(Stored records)
BEGIN

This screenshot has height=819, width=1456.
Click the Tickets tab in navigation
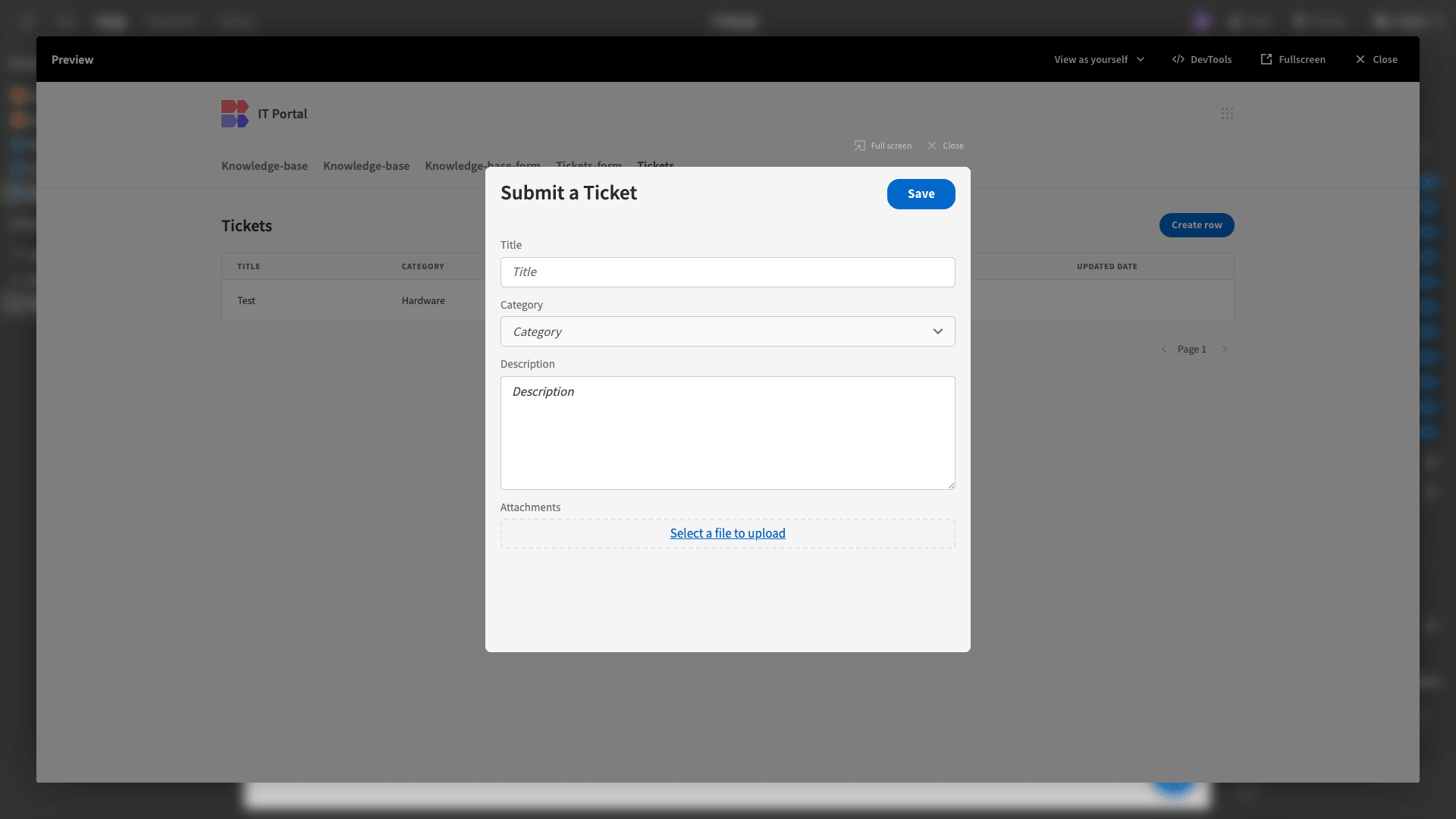pyautogui.click(x=655, y=165)
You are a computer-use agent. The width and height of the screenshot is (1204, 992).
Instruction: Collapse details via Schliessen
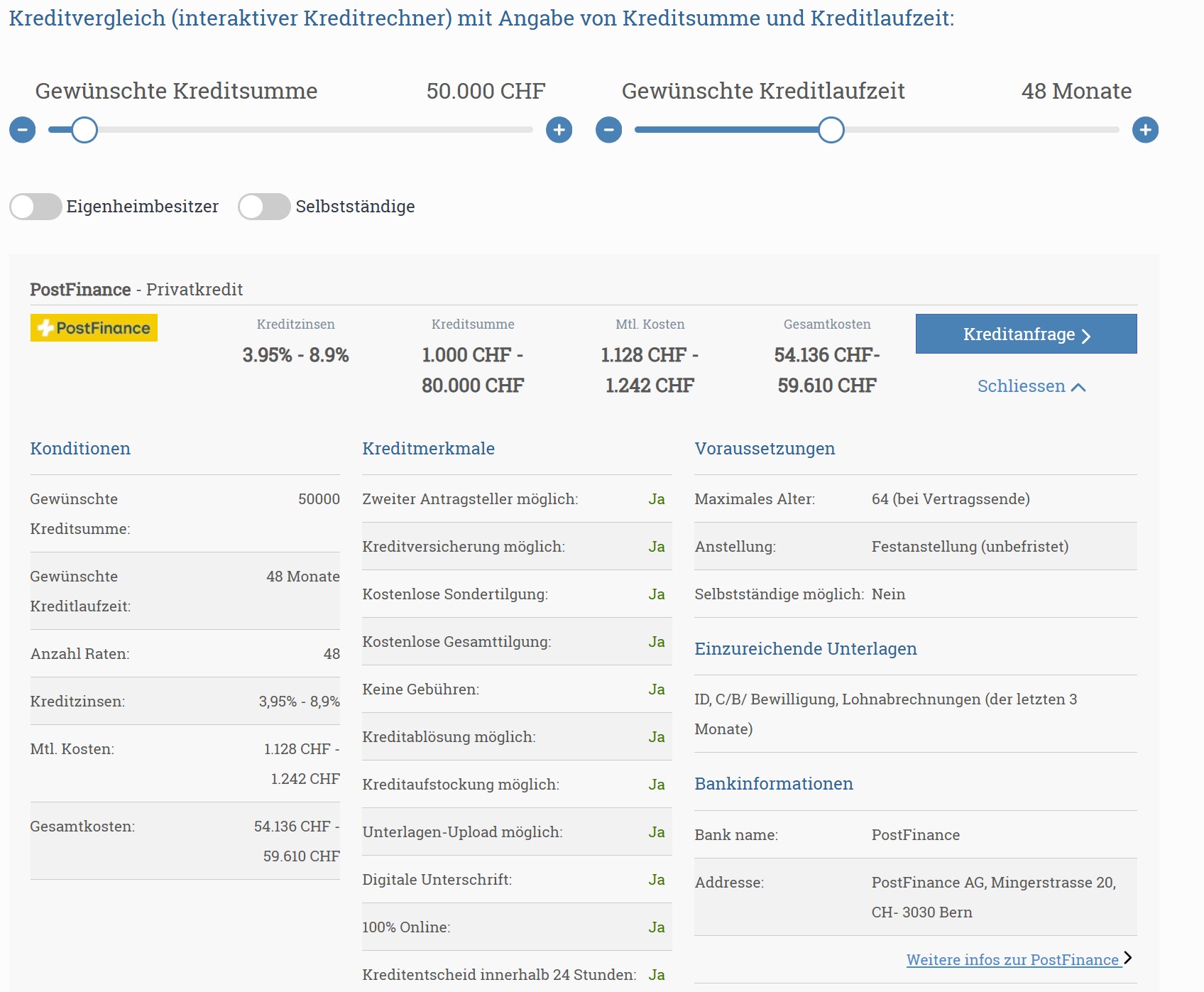[x=1021, y=386]
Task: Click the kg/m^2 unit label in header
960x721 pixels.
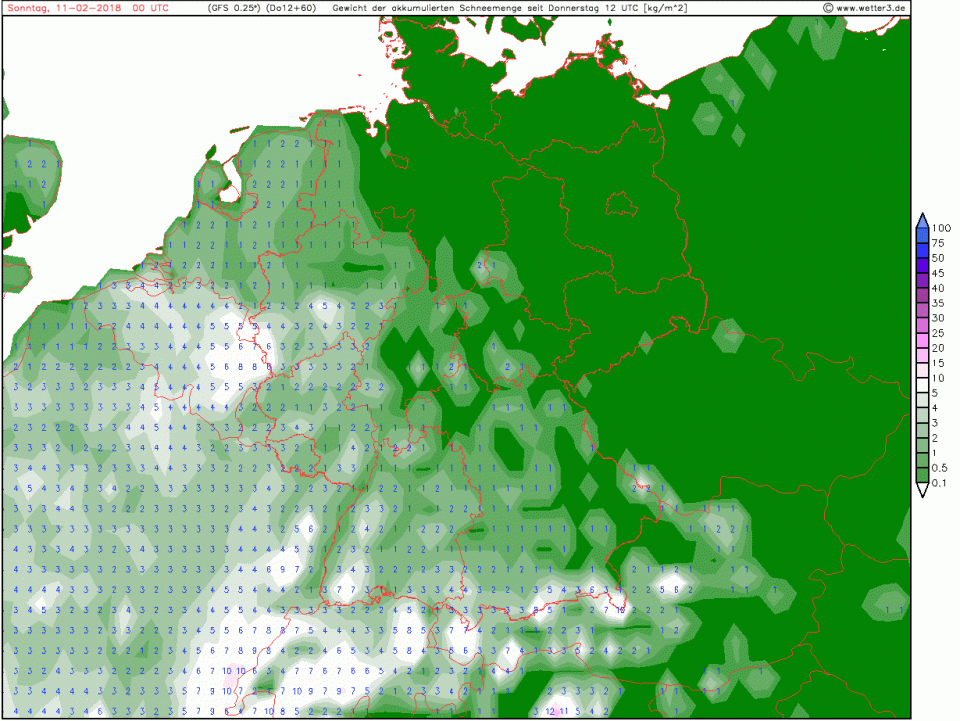Action: coord(665,8)
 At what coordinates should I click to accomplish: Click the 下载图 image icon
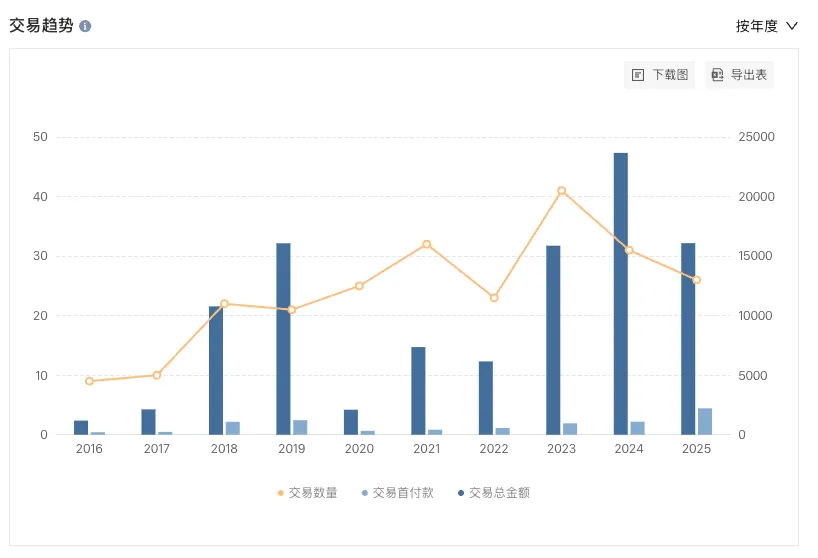click(638, 75)
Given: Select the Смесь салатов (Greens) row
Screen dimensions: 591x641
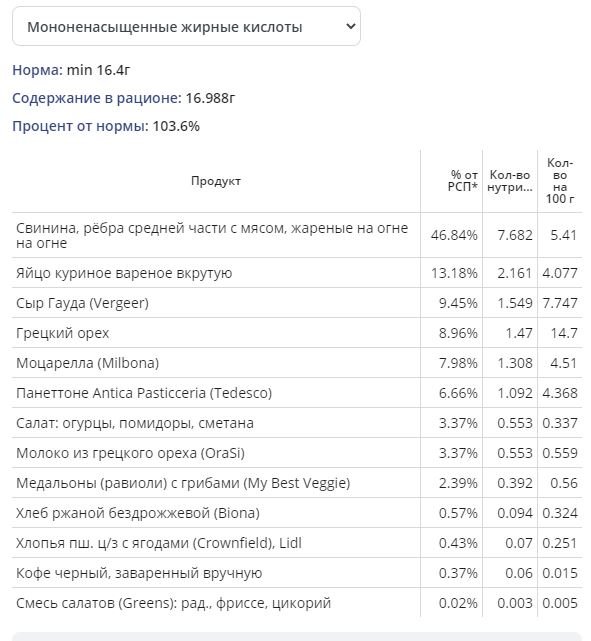Looking at the screenshot, I should pos(297,603).
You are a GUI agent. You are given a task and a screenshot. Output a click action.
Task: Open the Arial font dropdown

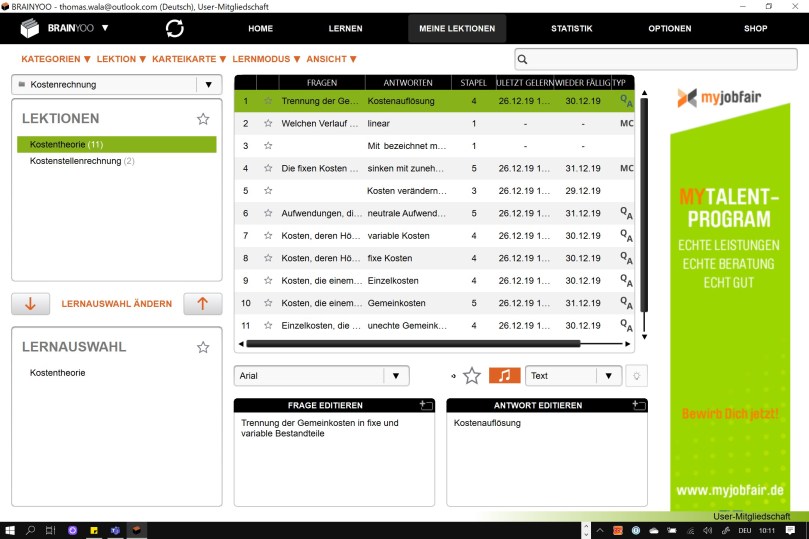[396, 376]
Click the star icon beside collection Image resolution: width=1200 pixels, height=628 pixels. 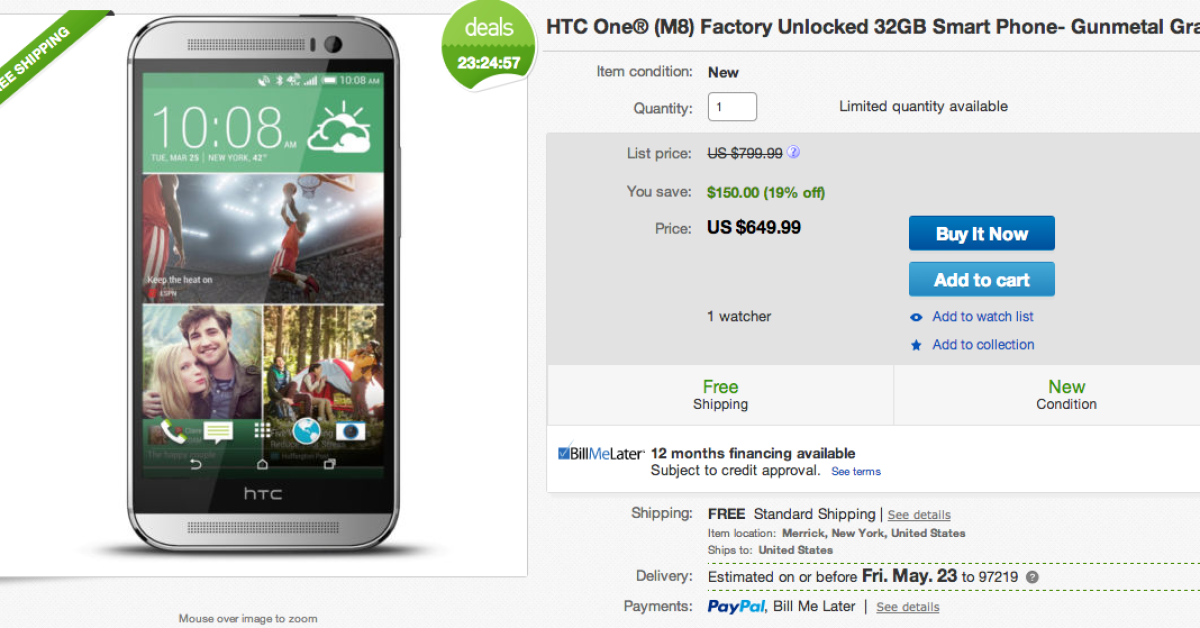[916, 345]
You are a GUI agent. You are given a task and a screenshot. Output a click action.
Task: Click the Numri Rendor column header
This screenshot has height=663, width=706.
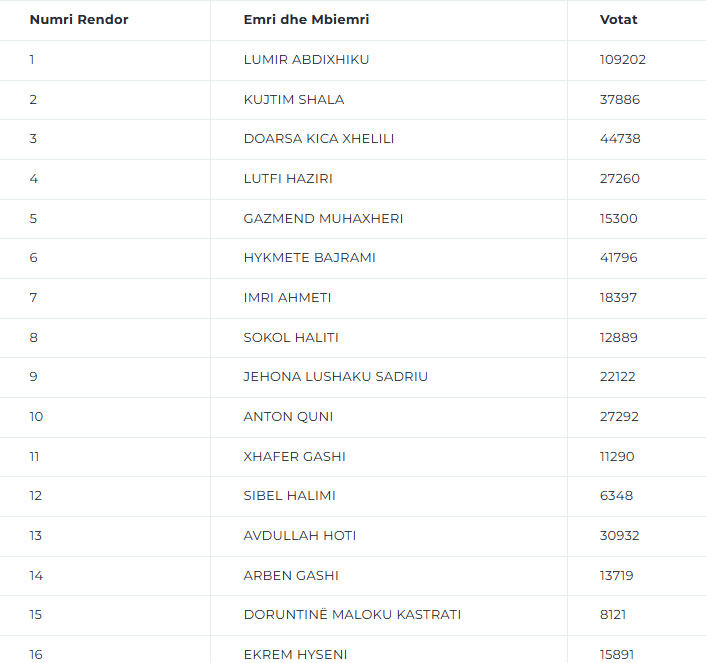click(79, 20)
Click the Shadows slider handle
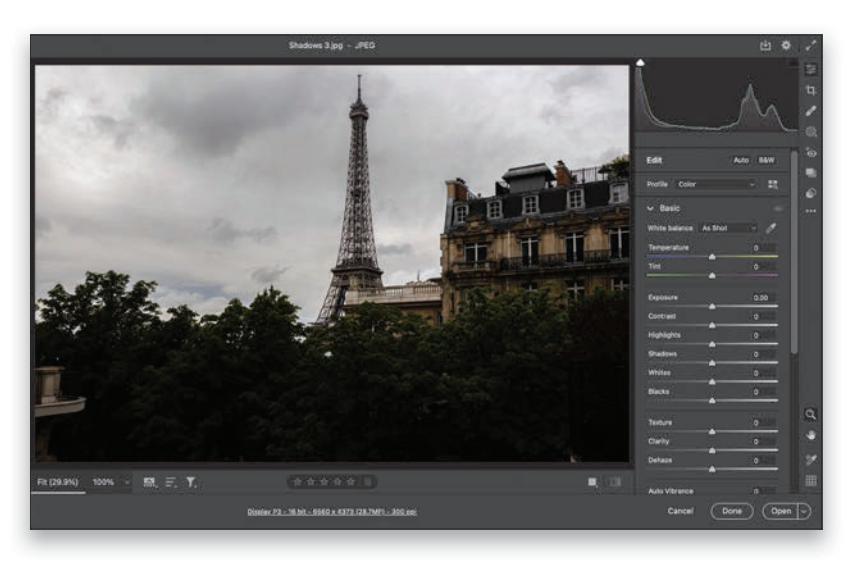 tap(712, 362)
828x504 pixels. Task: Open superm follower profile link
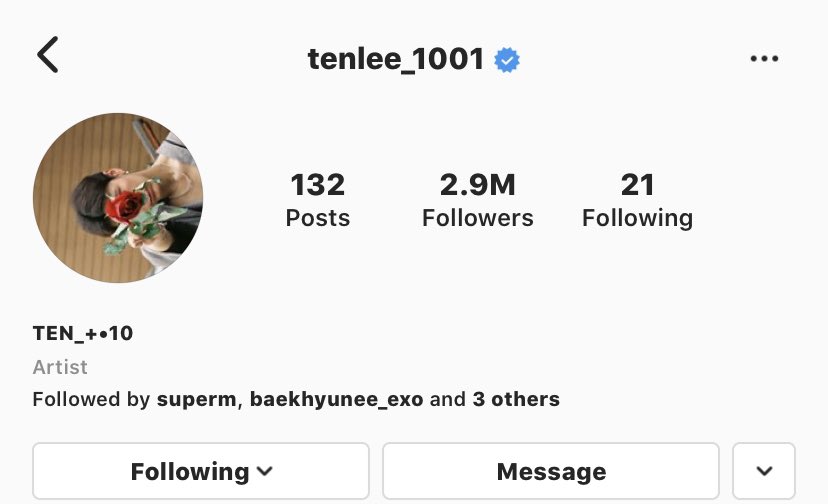196,399
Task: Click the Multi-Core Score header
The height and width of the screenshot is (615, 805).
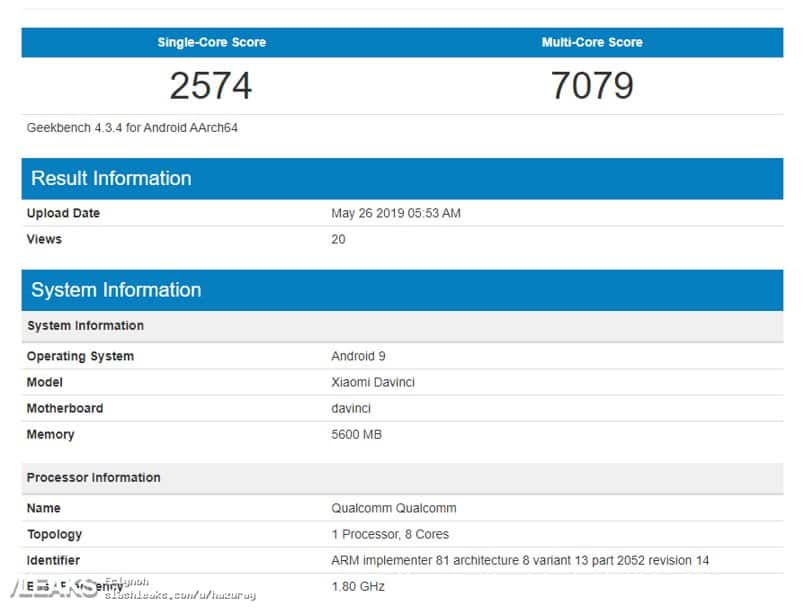Action: (592, 42)
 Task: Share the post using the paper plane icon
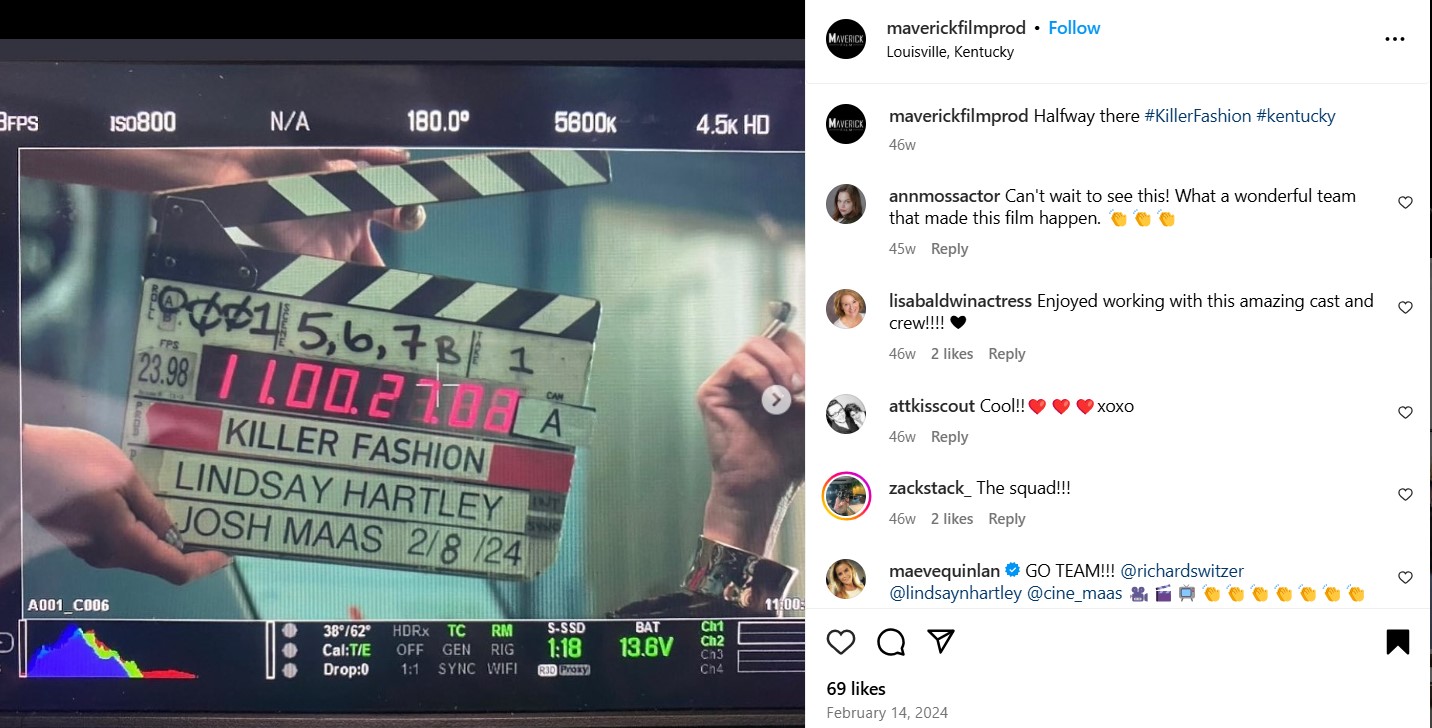coord(939,641)
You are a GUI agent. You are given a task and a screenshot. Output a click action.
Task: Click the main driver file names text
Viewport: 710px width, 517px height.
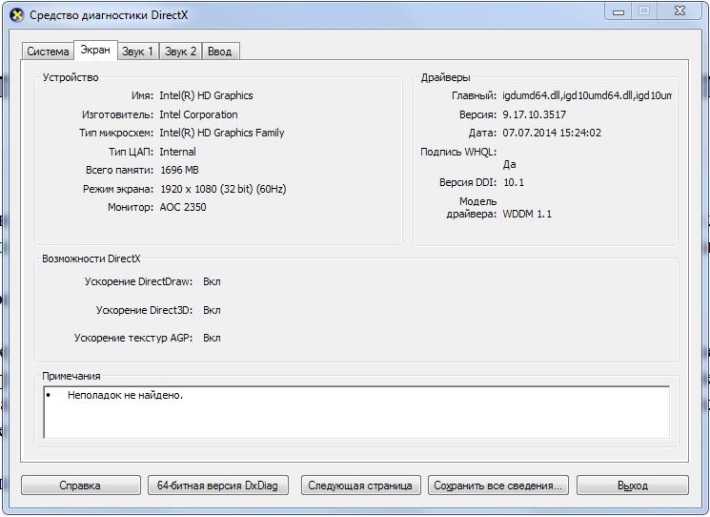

END

WHAT IS REQUIRED: Look above for the line with "Instruction: Collapse details via Schliessen" and the line with "Given: Select the Смесь салатов (Greens) row", then restate exactly those two lines and all lines between them, with no pictures.

TASK RESPONSE:
Instruction: Collapse details via Schliessen
[x=1021, y=386]
Task: Click the kg/m^2 unit label in header
960x721 pixels.
Action: coord(665,8)
 At what coordinates should I click to accomplish: Click the 下载图 image icon
click(638, 75)
Given: Select the Смесь салатов (Greens) row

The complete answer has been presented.